Palestinians launched unrelenting rocket barrages into Israel throughout the day. One rocket struck an apartment block in the central Israeli city of Rehovot, killing a 70-year-old man, the MADA rescue service said. It said four others were moderately wounded.
Earlier Thursday, the Israeli military pressed ahead with its strikes against the Islamic Jihad group and said a senior commander in charge of the group's rocket launching force, Ali Ghali, was killed when his apartment was hit.
Later in the day, Israel said it killed another Islamic Jihad commander who was meant to replace Ghali in southern Gaza. Islamic Jihad confirmed the man, Ahmed Abu Daqqa, was one of its commanders.
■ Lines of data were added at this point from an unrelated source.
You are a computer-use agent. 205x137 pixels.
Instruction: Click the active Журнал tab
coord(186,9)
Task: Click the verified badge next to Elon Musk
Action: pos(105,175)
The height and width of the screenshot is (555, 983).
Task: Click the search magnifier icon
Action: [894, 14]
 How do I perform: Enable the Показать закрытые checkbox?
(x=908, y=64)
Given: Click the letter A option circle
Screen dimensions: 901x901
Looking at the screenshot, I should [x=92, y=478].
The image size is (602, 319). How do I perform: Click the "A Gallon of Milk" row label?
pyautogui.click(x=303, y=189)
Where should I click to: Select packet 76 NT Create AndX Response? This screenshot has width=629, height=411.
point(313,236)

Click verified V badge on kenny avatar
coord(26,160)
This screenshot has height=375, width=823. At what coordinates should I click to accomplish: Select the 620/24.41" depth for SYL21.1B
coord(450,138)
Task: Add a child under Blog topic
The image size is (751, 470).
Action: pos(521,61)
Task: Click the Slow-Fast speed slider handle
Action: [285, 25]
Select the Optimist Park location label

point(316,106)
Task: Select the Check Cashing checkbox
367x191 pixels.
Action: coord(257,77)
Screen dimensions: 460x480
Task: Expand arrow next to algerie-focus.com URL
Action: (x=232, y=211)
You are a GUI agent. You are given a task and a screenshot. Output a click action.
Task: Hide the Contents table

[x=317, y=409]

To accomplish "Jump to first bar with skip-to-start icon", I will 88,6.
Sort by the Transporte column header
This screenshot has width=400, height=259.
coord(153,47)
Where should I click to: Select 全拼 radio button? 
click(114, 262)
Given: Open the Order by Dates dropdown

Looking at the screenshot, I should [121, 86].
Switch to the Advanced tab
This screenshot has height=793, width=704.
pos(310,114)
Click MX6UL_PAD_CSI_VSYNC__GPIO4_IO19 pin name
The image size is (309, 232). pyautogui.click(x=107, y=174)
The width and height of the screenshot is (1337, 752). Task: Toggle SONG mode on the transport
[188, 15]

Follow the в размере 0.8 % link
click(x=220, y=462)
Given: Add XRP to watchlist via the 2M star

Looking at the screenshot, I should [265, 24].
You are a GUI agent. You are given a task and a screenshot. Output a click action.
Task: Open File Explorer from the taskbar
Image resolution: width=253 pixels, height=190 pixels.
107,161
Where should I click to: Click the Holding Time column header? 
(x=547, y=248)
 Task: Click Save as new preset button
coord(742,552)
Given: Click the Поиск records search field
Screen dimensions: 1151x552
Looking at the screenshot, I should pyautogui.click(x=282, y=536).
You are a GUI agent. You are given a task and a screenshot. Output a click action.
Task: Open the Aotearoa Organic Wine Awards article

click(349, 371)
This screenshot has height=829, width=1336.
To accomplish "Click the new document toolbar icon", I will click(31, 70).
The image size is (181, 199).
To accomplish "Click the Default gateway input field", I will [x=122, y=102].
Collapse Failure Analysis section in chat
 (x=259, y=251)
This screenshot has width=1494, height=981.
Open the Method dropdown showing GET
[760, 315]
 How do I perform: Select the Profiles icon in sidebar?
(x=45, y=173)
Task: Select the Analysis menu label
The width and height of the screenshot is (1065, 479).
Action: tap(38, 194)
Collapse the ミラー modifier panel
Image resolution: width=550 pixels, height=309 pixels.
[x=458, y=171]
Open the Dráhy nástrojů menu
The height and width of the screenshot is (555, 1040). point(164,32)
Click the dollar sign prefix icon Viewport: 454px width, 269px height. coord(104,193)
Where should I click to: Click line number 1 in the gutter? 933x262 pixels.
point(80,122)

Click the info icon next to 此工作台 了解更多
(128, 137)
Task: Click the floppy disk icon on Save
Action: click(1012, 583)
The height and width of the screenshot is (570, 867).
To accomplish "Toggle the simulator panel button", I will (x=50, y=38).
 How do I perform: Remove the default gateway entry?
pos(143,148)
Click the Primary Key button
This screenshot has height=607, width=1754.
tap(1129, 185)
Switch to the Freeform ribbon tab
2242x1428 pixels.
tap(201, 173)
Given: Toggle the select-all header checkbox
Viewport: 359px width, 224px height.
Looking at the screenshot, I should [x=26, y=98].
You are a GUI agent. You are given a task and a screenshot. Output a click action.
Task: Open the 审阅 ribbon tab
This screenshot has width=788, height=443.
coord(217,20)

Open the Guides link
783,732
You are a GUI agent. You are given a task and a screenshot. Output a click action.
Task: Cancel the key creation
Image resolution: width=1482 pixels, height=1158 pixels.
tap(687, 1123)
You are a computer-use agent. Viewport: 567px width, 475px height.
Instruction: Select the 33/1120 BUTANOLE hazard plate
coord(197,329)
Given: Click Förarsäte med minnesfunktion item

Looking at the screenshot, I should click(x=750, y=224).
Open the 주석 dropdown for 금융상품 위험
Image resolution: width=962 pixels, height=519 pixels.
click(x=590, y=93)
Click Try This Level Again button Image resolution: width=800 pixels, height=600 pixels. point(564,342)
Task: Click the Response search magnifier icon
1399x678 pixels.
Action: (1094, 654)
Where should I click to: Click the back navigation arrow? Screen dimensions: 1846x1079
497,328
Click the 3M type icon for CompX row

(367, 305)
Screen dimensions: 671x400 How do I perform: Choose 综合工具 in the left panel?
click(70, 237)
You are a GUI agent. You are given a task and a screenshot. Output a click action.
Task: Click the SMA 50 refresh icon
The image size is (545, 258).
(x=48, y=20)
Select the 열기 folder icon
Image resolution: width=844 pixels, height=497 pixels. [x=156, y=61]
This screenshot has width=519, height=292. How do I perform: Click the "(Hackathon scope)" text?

The Health Ministry in Gaza said a total of 28 people have been killed since the fighting erupted. Among the dead were at least nine Islamic Jihadists, 10 civilians and nine others, including four whom Israel says were killed in failed rocket launches, whose affiliation remained uncertain.
Military spokesman Rear Adm. Daniel Hagari told Israeli Army Radio that two others were also killed in the early morning strike, although no group immediately claimed them as members, and that the rest of the building remained intact.
"The apartment was targeted in a very precise way," Hagari said. "I hope this leads to a reduction, a blow and a disruption of the Islamic Jihad rocket abilities."
The strikes targeted the top floor of a building in a residential, Qatari-built complex in the southern Gaza Strip. The pre-dawn airstrike in the city of Khan Younis caused damage to three surrounding buildings. The complex, known as Hamad City, consists of several tall buildings and thousands of housing units. The strike created panic among residents, with falling debris and shattered glass littering the streets.